→ **Activity**
Once you find the line containing "Image resolution: width=996, height=2576." in the data below, copy it and each following line exactly, up to and including the line containing "[Вконтакте] (99, 2428)", and nothing else.

→ **Provided records**

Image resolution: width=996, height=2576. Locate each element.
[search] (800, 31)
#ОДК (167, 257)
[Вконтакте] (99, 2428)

---

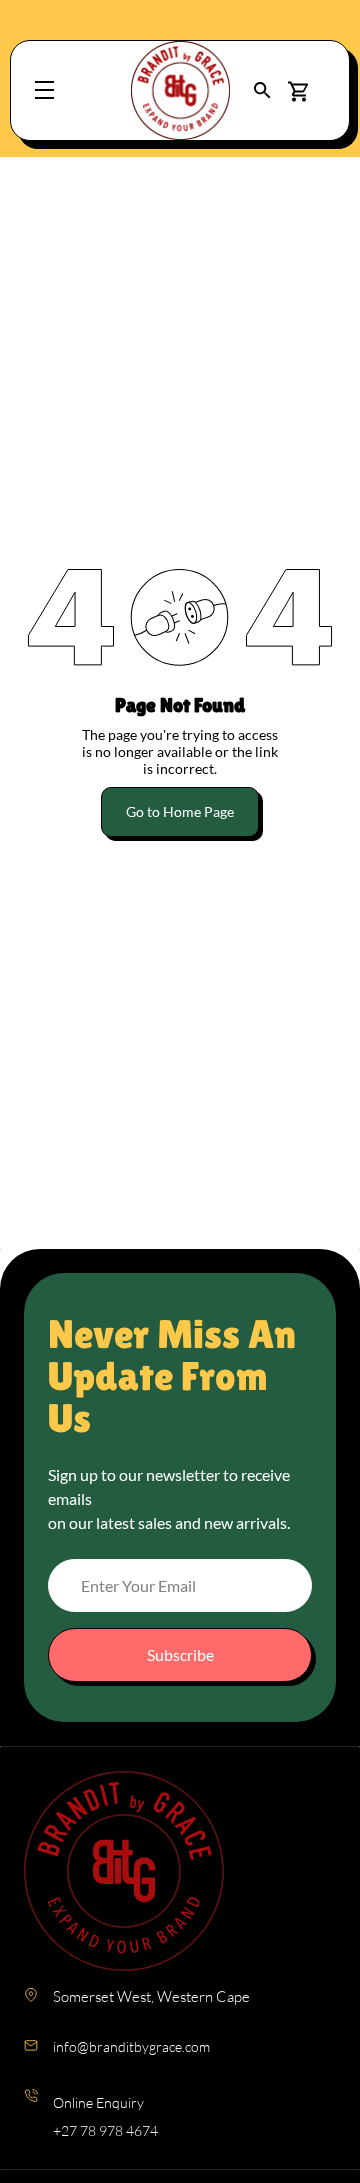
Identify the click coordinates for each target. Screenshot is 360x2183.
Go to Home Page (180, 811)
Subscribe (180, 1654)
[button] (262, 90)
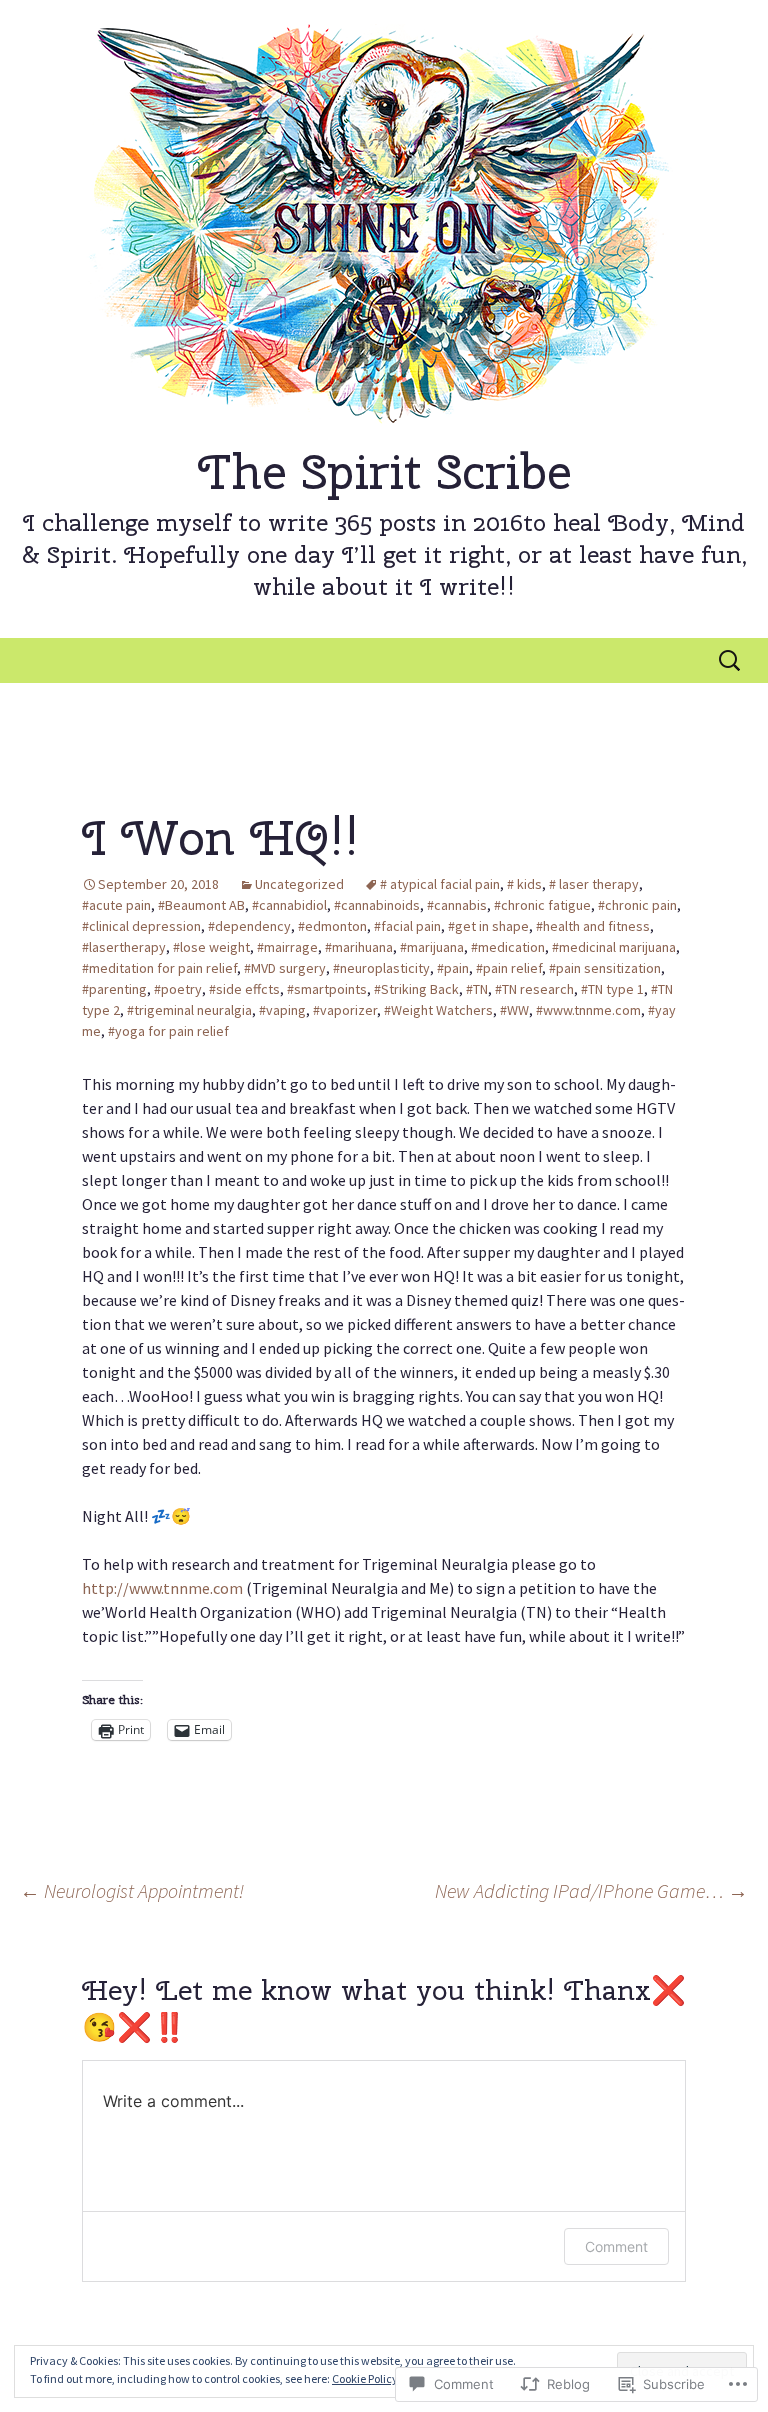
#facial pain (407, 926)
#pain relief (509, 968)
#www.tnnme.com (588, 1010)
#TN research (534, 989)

==

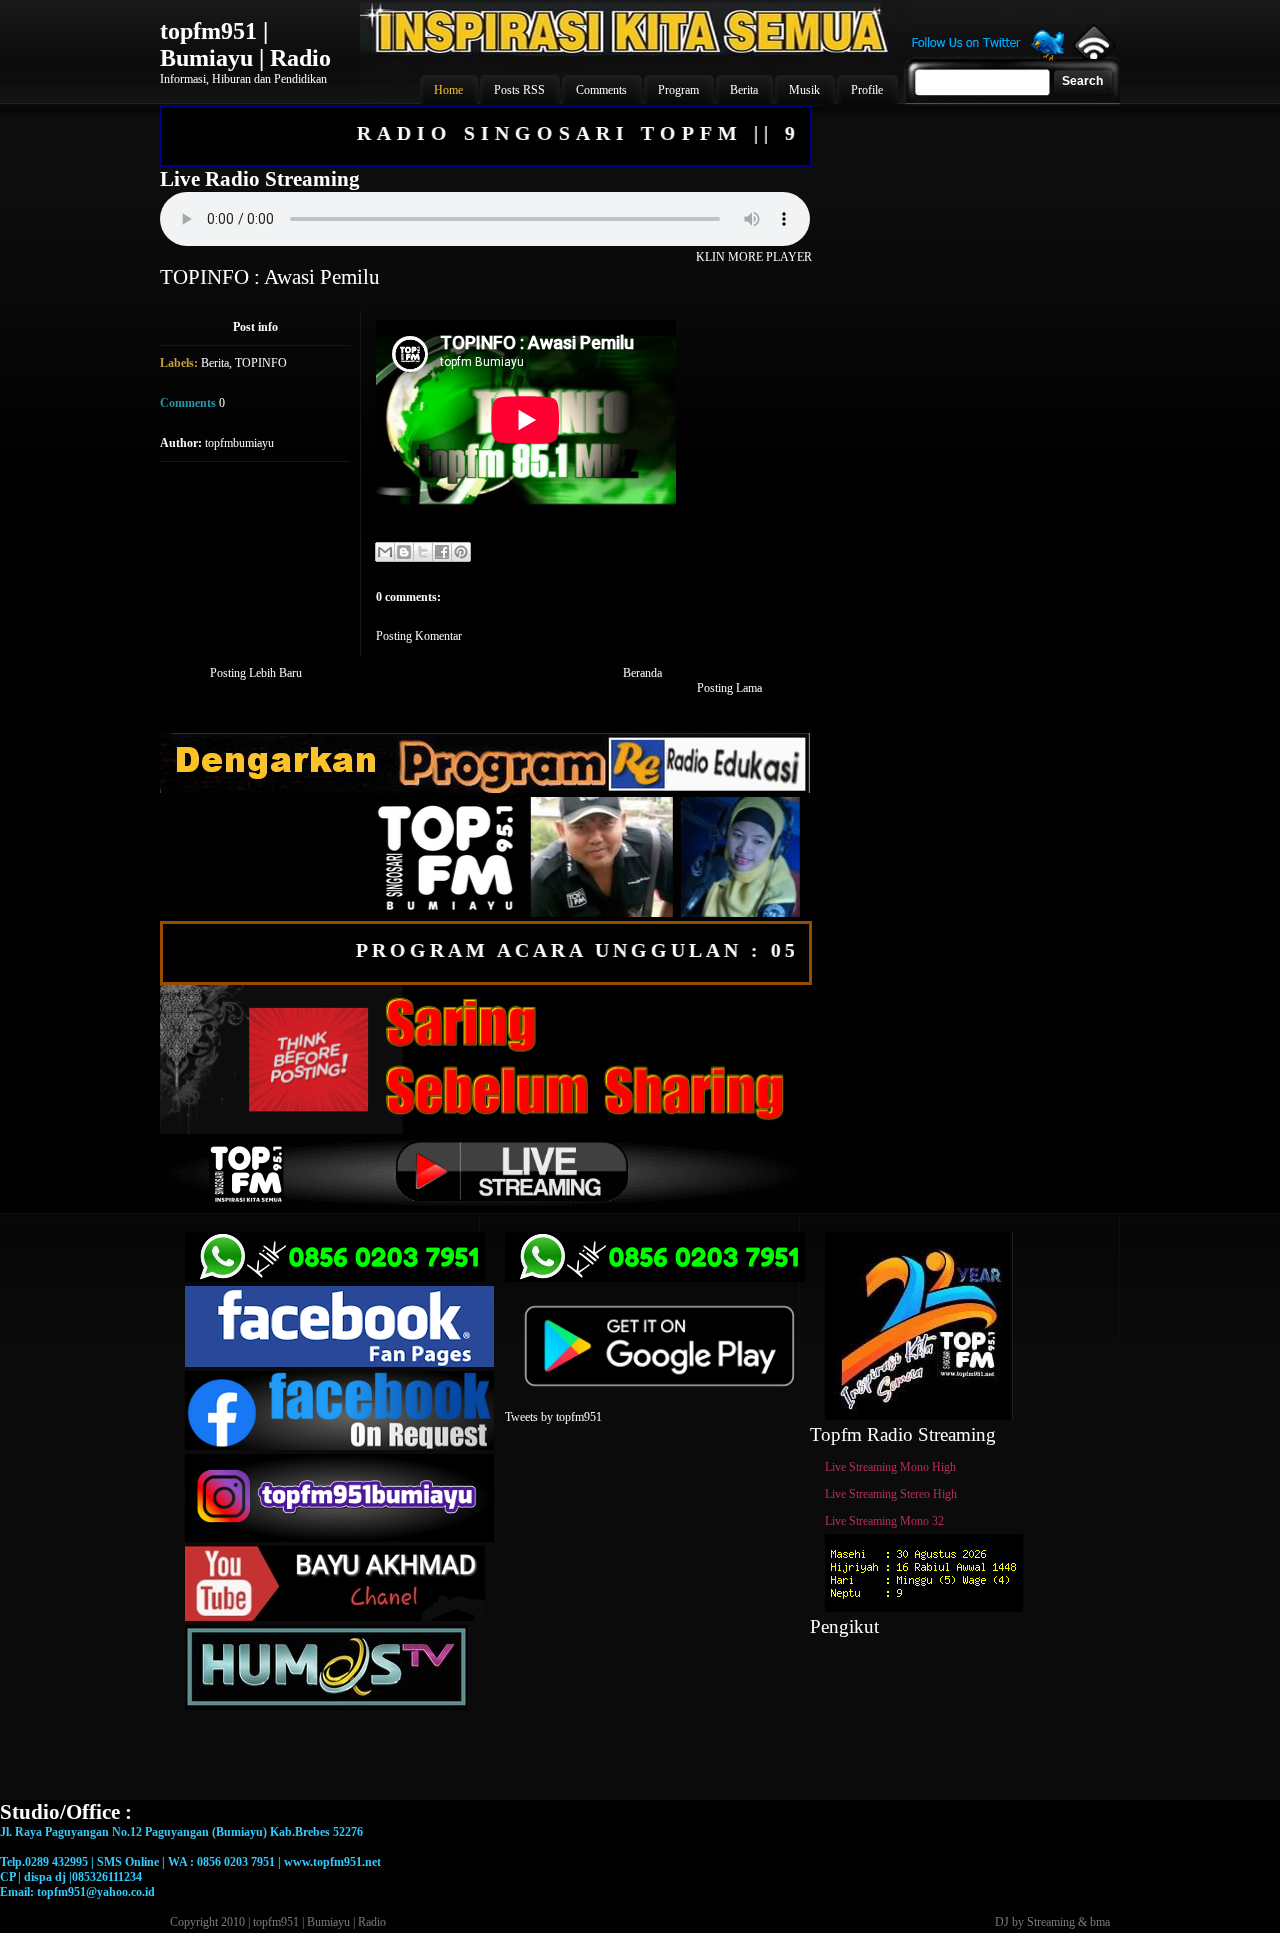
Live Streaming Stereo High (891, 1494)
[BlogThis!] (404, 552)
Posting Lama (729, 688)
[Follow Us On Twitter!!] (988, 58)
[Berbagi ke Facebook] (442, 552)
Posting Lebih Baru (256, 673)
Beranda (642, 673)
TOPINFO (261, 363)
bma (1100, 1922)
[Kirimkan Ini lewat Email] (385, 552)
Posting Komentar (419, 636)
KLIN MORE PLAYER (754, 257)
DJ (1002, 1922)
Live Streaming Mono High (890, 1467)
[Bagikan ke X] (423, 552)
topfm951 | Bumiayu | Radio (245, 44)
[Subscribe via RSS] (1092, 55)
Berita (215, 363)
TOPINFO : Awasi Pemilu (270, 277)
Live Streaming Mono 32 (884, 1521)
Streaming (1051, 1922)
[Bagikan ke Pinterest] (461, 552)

→ **Exercise solution**
Image resolution: width=996, height=2576. Locate each element.
[search] (800, 31)
#ОДК (167, 257)
[Вконтакте] (99, 2428)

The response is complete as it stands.